Il est urgent de mettre en place une autre politique pour le développement du service public postal !

Le rapport d’activité du 1er semestre resitue la situation du Groupe La Poste dans le contexte économique financier et politique.

Si le cycle infernal des coupes claires dans les budgets publics, l’abaissement du coût du travail plutôt que les frais financiers, les déréglementations en tous genres n’est pas interrompu, la situation continuera de se dégrader sous l’effet d’une croissance anémiée.

Faire rendre gorge au peuple grec, pressurer les espagnols, les portugais ou les italiens avant que vienne le tour des français et aussi, des allemands, vouloir maintenir un système totalement soumis aux marchés financiers est une action politique qui nous mène au désastre alors que le besoin d’alternative comme donner un autre rôle à la BCE n’a jamais frappé aussi fort à la porte.

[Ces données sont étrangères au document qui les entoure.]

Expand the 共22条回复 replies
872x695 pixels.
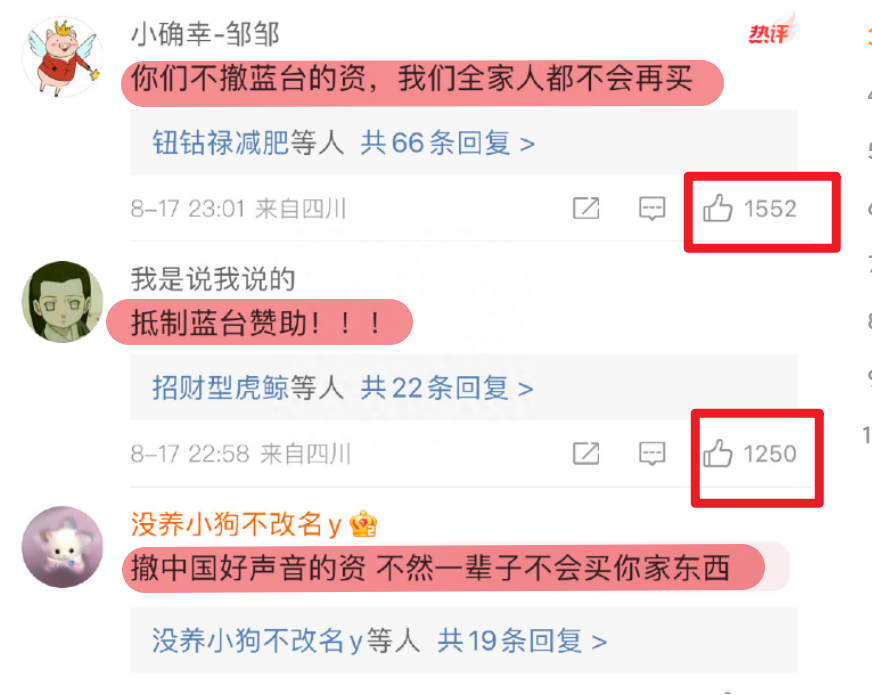447,388
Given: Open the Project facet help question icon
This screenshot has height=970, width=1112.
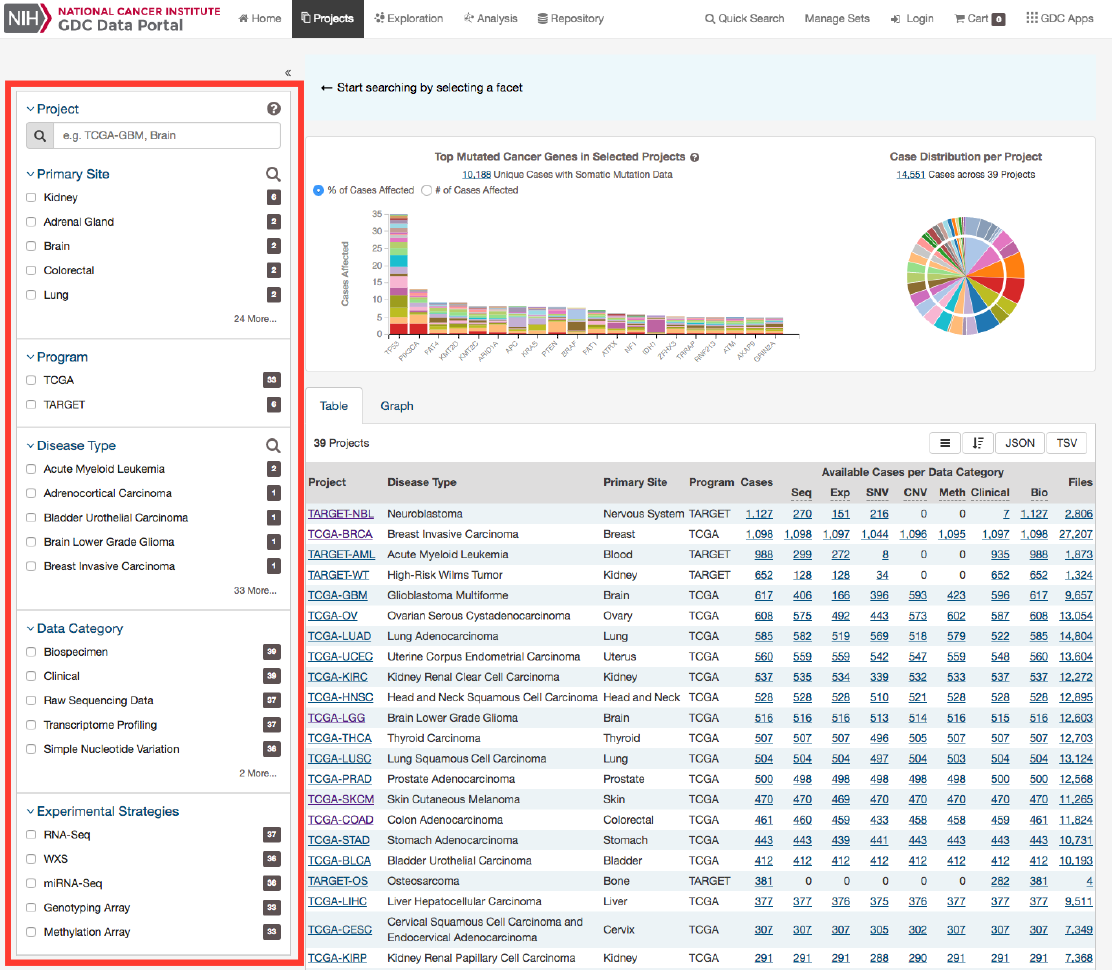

Comme ceux qui tiennent les rênes de la zone euro, les dirigeants de La Poste assistent à son implosion en restant arc-boutés sur leurs dogmes idéologiques.

Tous les signes extérieurs de la déflagration sont en place, à commencer par le jeu des spéculateurs,  appelés benoîtement les marchés, or si rien ne change, la question ne sera pas de savoir si la zone euro va exploser, mais quand ?

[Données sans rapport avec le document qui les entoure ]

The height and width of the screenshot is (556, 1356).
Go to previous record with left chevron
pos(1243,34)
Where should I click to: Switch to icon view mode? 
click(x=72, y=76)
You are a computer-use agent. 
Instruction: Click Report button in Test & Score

Dans ce contexte, les comptes consolidés des 6 premiers mois de 2012 affichent une progression de 0,9 % du chiffre d’affaires.

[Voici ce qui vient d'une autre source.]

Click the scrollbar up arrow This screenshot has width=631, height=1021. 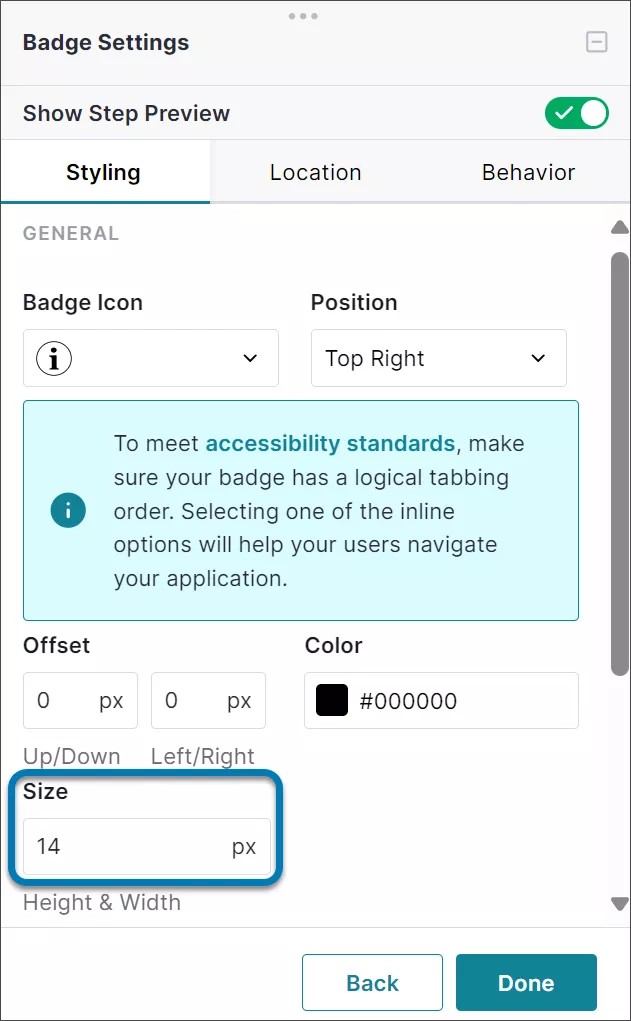(619, 227)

Malgré une baisse du volume courrier due essentiellement à un environnement économique d’austérité, le CA du courrier est en diminution de 1,9 %.

Alors que les personnels ont payé par avance les suppressions d’emplois gonflées par rapport au trafic, ce sont aujourd’hui les usagers qui trinquent par une forte hausse des prix de 2,9 % ; un coup les personnels, un coup les usagers mais jamais les actionnaires ; nous sommes bien loin d’une logique de Service public.

Le secteur du Colis/Express est  toujours en croissance de 5,4 % pour les volumes et 7,6 %, pour le chiffre d’affaires.

Le Produit Net Bancaire de La Banque Postale est stable mais l’exposition aux risques souverains est toujours importante.

Malgré cela, le résultat d’exploitation est de 632 M€ et en progression de 25,6% et profite essentiellement aux actionnaires qui percevront 144 millions d’Euros de dividendes. .

Les « bons » résultats de La Poste sont dus en majeure partie aux efforts  des personnels.

En effet,  en regardant les chiffres d’effectifs de plus près, on s’aperçoit que si le second semestre 2011 a vu la suppression de 976 emplois-équivalent-années, La Poste a accéléré durant le premier semestre 2012 en supprimant 4 217 Equivalent Agent Année.

Ceci montre que, devant la grave crise sociale qui a atteint son paroxysme à La Poste l’an dernier, la Direction de La Poste ne recule pas sur sa stratégie.

C’est dans ce contexte qu’il faut placer les résultats du Groupe sur le premier semestre 2012, des résultats toujours conditionnés par une vision à court terme basée sur la baisse des charges, les suppressions d’emplois et la vente du patrimoine immobilier. (L’essentiel des 125 millions d’€ du total des cessions  – 1 milliards d’€ sur les 5 dernières années

Cette politique n’est absolument pas viable à moyen et long terme et tourne le dos aux principes de Service Public.

En France, un nouveau chapitre politique vient de s’ouvrir et le gouvernement en tant qu’actionnaire majoritaire a le pouvoir politique d’inverser les choses en proposant de revoir le plan ambition 2015 et de mettre en œuvre une stratégie qui visera à renforcer sans tarder le développement du service public.